The story of Philip Pirrip, known as Pip, growing up on the Essex marshes, coming to London and learning truths about himself and the world is one of the most powerful narratives in English Literature. Estella, the disdainful girl he first meets when he is ten years old, is the apogee of romantic yearning. And Miss Havisham, her guardian, is one of the most deeply-etched figures of terror I have encountered in a book.


I am not alone. This story and these characters, especially Miss Havisham herself, have entered the collective psyche, if not through the book itself then through the many film, stage and TV adaptations. Spoilers follow. Read Great Expectations!


Everyone knows (or thinks he knows) who Miss Havisham is. But Dickens gives us a limited amount of information about her background. She is the heir of a brewing fortune in a thinly-disguised version of Rochester, who lives in a decaying, once-grand house with the suggestive name, ‘Satis House’ – Latin, of course, for ‘enough’. Has the house seen enough suffering? Certainly, there is great anger, sorrow and misery living there, and bitterness, too. We are told what brought the owner, a spinster of uncertain years who appears still to be wearing the dress in which she never married, to such a pass: she was duped by a con man into parting with much of her fortune, only to be abandoned on the day of their wedding. But we are given nothing of the years before the incident that pushed her fragile psychological state over the edge.
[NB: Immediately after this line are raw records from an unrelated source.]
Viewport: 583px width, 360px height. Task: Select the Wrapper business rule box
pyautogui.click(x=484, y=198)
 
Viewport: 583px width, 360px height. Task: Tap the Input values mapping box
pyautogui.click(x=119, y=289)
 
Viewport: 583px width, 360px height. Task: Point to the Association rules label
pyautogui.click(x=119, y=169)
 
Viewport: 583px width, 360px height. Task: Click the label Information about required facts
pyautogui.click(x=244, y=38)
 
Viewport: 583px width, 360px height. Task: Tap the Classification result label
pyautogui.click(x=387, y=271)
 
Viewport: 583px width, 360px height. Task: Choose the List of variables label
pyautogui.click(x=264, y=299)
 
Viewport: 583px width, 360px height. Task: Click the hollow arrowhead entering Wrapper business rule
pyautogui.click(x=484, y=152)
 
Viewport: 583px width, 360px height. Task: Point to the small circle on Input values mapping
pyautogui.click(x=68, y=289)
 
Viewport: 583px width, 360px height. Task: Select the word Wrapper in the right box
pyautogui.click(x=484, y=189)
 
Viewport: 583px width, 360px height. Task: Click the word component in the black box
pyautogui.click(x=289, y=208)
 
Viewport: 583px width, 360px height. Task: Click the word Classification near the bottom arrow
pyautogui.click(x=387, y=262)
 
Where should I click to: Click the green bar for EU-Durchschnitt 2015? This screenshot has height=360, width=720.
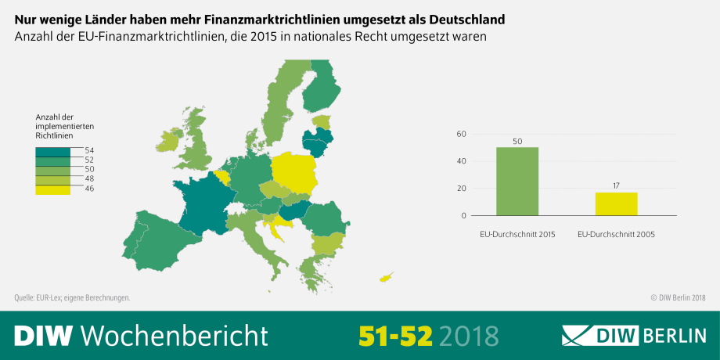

This is what Ronald Frame seeks to do in his novel, written in 2012. For a start, he does what Dickens chose not to do and gives her a first name, Catherine, already making her seem more human. A lonely child, Catherine is separated by her father from her only friend, Sally, the daughter of a disabled worker in her father’s brewery. When she meets a plausible and handsome man named Compeyson she is offered her one chance of happiness. Frame brings Sally back into the story in a satisfying way, making social and political points appropriate for the period that still speak to today’s society. He has evidently done a great deal of research, too, and there are clever and inventive details of her upbringing and the things she does that make us feel this is a convincing portrait of such a girl at such a time. It is, appropriately, the world of Jane Austen, rather than that of the eminent Victorian.
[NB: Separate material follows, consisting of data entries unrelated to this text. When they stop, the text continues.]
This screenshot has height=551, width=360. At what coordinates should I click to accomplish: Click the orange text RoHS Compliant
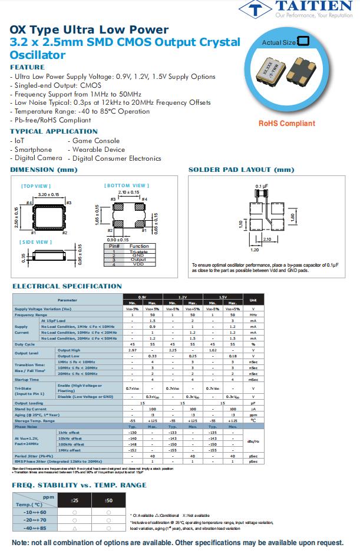pyautogui.click(x=286, y=124)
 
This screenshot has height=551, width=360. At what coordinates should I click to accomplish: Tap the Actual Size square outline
pyautogui.click(x=303, y=42)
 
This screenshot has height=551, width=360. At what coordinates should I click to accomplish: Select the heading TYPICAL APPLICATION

His style, too, is nothing like that of Dickens. In place of the long, complex sentences of the Victorian novelist (don’t be put off – they’re wonderful!), we have brief, often staccato, bursts of poetic imagery, sometimes not perhaps as sharply delineated as they might be, creating what is more or less a series of static tableaux, not unlike the ones in which she engages as a young woman. This makes the book immensely easy to read – short, digestible and filmic – if not always as rooted in life as one would have liked. But that, I suspect, is Frame’s intention; the book is at times dream-like, and in this, it prepares us for the nightmare quality of the character in Dickens. Here, though, she has less fevered angst, more a lack of engagement, perhaps presaging the psychological disconnection that leads to her breakdown.
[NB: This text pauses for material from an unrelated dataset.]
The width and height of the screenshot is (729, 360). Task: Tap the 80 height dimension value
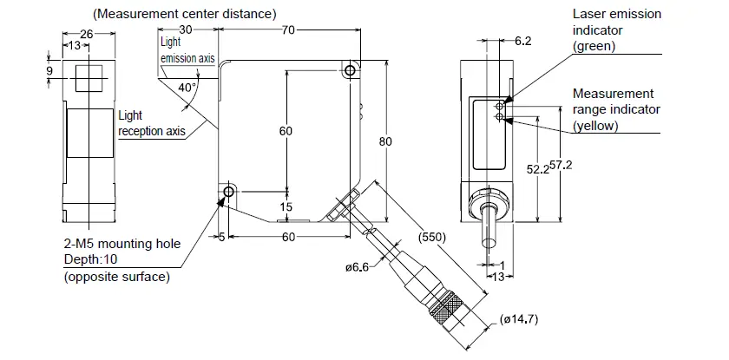[385, 143]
Frame takes us all the way into Dickens’s narrative, so that much of his book covers familiar territory. The thinking behind this is presumably that not everyone will know the full story. I think this is not necessarily the right decision, though, because it is impossible to compete with the masterful original and anyone’s endeavours will necessarily pale by comparison. I was not, furthermore, totally convinced that a seamless transition was forged between lonely, sad but essentially pleasant Catherine and the monstrous figure Pip meets in Great Expectations. Frame is reluctant to problematize her, wanting us to identify with her to the extent that she stays essentially a different person from the one we thought we knew. The Austen echoes don’t help here, being too naturalistic and sympathetic to accommodate the bold strokes of Dickens. Nevertheless, there is much to enjoy in this unusual and skilful addition to the Great Expectations corpus, especially in the earlier sections.


Final verdict: a brave stab and an easy, pleasant read but not a patch on Dickens. Read both, by all means, but read Great Expectations first. And again.